The Nishan of Sahibatuz Zamani Padshah Begam / Begam Saheb Jahanara with Scan of Original Persian Document


The present post is about an Imperial order given by the daughter of Mughal Emperor Shah Jahan / sister of Mughal Emperor Aurangzeb. I cannot share enough about Mughal Princess Jahanara with you. She simply fascinates me with the amount of hold she had over her father and brother as well as the common people! It is unbelievable that this hugely popular and enormously powerful woman has been so neglected in the annals of history that very few know of her or her importance in the Mughal empire today.
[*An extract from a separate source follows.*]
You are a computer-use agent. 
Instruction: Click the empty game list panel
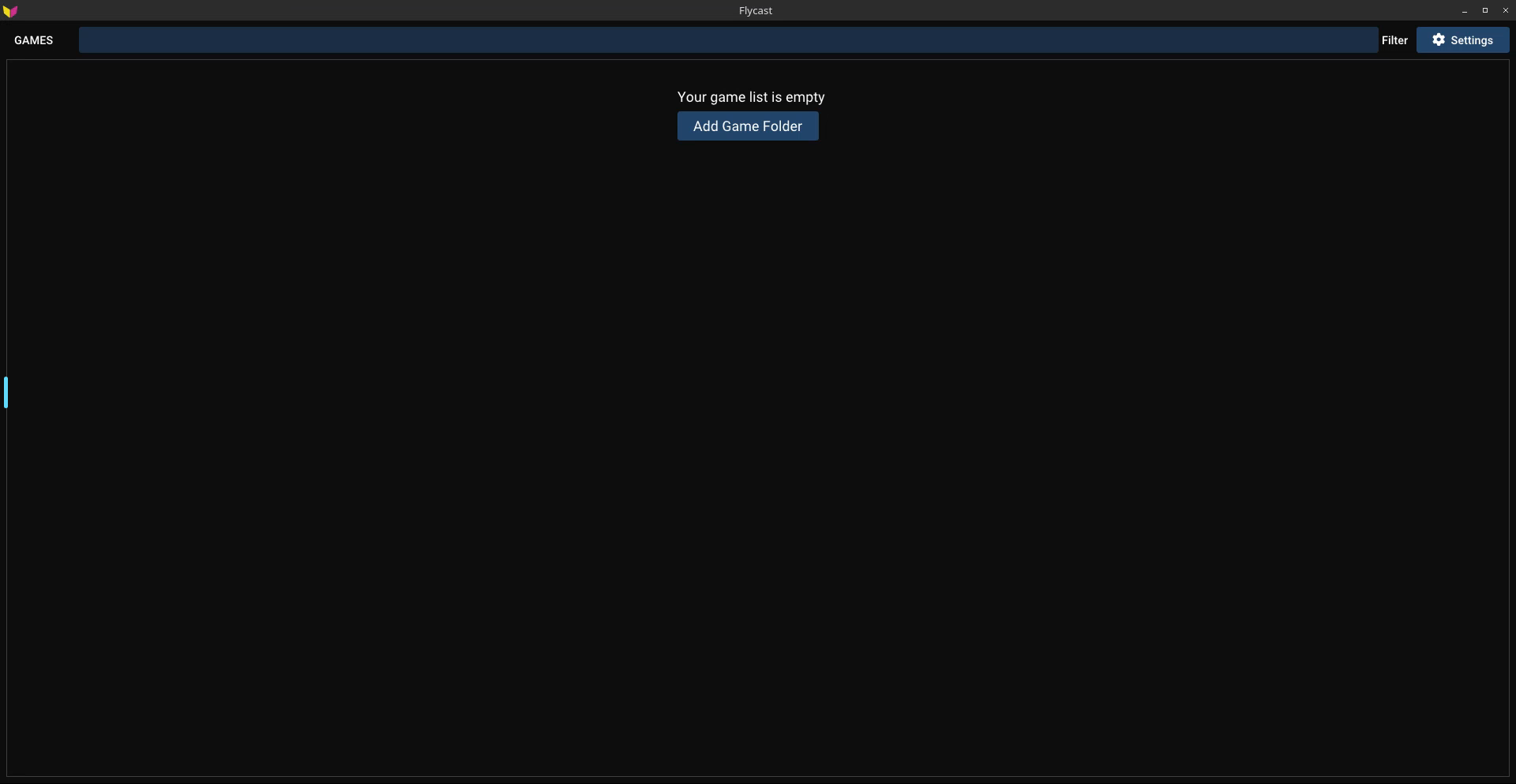pos(758,458)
Background: Princess Jahanara


S.A.I. Tirmizi, Edicts from the Mughal Harem, Introduction, pp. 14-21, 28-32.

After the untimely demise of her mother, a barely 18 Jahanara assumed the mantle of the leading lady of the Mughal court as well as the role of the ‘matriarch’ of her family, taking care of her father and siblings. While Shah Jahan bestowed the titles of Sahibatuz Zamani (Mistress of the Age) and Padshah Begam on her, she was commonly called Begam Saheb.

Reference: For the title of Sahibatuz Zamani - Saqi Mustaid Khan, Maasiri Alamgiri, tr. J.N. Sarkar (Kolkata, 1947), p 213. For title of Badshah Begum - Manucci, Storia Do Mogor, tr by William Irvine (London, 1907), II, pg 127

Jahanara was granted:

1.       The jagirs of the villages of Achchol, Farjahara and the sarkars of Bachchol, Safapar, and Doharan. 
Reference: Rekha Mishra, Women in Mughal India (Delhi, 1967), p 64.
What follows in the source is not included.